# Slimming down my calves?



## JaneyWaney9 (Jun 7, 2010)

It appears my English show boots do not fit. haha
I have gained weight this winter, and I need to get back in shape.

Do you recommend any exercises that will slim down my calves (not bulk them up in muscle...slim them down)

Also, my "bust" area has gotten a bit larger with the weight gain. Any tips for that?


----------



## VT Trail Trotters (Jul 21, 2011)

I dont really know how you can slim your calves down without making them bigger with muscle. I can do the opposite, bulk them up easily, LOL there a size large half chaps!  And your bust i dont know either, sorry. Im sure there is a way for both, you can look around on the internet see if you can find anything.


----------



## waresbear (Jun 18, 2011)

You cannot specially lose in a certain area. You can do strength & cardio exercise to lose overall weight which in turn will shape & lean down your calves.


----------



## Kayty (Sep 8, 2009)

Running 
And walking up hills. Sure fire way to tone the calves and the butt cheeks! 
Though as said above, there's no way to remove fat from a particular area of our body, so any cardio exercise will help. 
And by looking at some of the old birds that go to the gym here at lunch time, then sit and eat gravy and chips afterwards - exercise seems to work from the feet up  They've all got little chicken legs with big bodies!!


----------



## waresbear (Jun 18, 2011)

^^^^That's from not engaging the core in your exercises.


----------



## QHriderKE (Aug 3, 2011)

Lunges, standing and just slowly lifting your heels, holding for a bit, and slowly relaxing. That will build muscle, and when you build muscle, you do burn fat. 

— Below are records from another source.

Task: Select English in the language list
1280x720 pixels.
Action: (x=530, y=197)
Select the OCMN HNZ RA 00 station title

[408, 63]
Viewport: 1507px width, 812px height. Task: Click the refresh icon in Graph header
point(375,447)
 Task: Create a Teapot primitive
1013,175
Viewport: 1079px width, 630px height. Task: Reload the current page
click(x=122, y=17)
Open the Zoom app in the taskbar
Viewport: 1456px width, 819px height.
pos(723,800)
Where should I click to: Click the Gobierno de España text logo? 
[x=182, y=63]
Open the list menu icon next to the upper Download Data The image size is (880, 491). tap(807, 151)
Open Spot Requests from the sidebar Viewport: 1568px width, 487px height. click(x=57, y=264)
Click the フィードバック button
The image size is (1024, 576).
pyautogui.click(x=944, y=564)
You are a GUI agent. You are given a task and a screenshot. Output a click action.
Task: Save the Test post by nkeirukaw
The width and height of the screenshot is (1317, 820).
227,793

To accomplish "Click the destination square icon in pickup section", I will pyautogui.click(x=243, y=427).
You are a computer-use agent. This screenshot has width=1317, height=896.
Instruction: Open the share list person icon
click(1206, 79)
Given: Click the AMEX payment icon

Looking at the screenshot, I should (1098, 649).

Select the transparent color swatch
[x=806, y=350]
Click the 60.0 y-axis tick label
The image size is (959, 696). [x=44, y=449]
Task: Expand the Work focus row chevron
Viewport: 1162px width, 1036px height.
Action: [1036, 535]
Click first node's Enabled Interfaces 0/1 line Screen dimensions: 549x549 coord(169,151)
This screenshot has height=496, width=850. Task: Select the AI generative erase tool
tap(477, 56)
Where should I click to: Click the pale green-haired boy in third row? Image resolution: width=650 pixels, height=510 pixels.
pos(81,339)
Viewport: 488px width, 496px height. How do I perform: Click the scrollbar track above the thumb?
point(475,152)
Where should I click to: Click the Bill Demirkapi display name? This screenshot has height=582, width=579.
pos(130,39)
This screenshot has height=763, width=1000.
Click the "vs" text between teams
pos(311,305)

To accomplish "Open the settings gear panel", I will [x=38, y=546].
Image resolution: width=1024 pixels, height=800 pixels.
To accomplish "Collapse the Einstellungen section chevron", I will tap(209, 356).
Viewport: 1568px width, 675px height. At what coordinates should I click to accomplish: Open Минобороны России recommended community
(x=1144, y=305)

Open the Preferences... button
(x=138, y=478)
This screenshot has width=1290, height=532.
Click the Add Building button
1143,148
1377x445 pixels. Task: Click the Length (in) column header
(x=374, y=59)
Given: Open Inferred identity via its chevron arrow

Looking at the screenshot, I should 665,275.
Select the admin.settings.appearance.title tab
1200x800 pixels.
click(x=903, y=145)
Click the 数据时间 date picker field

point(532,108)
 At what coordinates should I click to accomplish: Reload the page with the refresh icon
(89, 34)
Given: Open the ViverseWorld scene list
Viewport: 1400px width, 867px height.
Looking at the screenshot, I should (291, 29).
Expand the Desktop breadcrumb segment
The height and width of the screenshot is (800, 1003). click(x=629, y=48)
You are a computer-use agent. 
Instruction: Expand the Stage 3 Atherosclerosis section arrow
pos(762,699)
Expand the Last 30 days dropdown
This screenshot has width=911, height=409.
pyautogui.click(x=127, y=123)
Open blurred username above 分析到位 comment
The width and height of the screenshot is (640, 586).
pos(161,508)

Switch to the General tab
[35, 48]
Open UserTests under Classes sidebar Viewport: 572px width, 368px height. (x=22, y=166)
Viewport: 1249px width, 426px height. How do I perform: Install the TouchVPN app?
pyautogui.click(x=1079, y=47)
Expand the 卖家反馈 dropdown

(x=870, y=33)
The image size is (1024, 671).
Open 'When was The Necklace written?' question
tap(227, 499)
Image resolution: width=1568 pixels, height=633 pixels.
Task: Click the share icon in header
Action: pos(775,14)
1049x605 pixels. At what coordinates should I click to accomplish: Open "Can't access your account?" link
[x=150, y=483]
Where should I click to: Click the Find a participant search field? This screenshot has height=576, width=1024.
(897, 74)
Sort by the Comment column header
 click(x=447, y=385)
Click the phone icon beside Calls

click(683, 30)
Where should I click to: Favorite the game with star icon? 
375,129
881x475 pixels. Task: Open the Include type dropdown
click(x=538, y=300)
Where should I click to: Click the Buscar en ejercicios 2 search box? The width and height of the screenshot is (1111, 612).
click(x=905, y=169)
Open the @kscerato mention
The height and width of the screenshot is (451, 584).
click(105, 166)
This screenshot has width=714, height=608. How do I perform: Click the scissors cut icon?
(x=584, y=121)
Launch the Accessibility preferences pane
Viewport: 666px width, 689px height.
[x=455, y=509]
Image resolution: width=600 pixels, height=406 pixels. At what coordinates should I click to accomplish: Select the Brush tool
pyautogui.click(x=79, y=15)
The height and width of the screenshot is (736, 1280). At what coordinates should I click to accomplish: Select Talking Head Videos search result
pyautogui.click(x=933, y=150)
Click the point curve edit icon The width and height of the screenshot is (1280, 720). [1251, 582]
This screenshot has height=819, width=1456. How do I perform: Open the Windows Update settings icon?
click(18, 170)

Maybe look into a fat burning supplement to pair with your workout (You gotta make a whole plan to lose weight evenly). So, do your research and make yourself a plan!


----------



## BoldComic (Feb 26, 2012)

Ha ha I feel your pain about gaining weight in the bust. Only thing I have found is when I loose weight in general I loose weight in the bust. Also toning the chest muscles underneath is a huge benefit to riders  Good luck. Oh Running makes for nice lean legs/calves without the bulk. But I hate running.


----------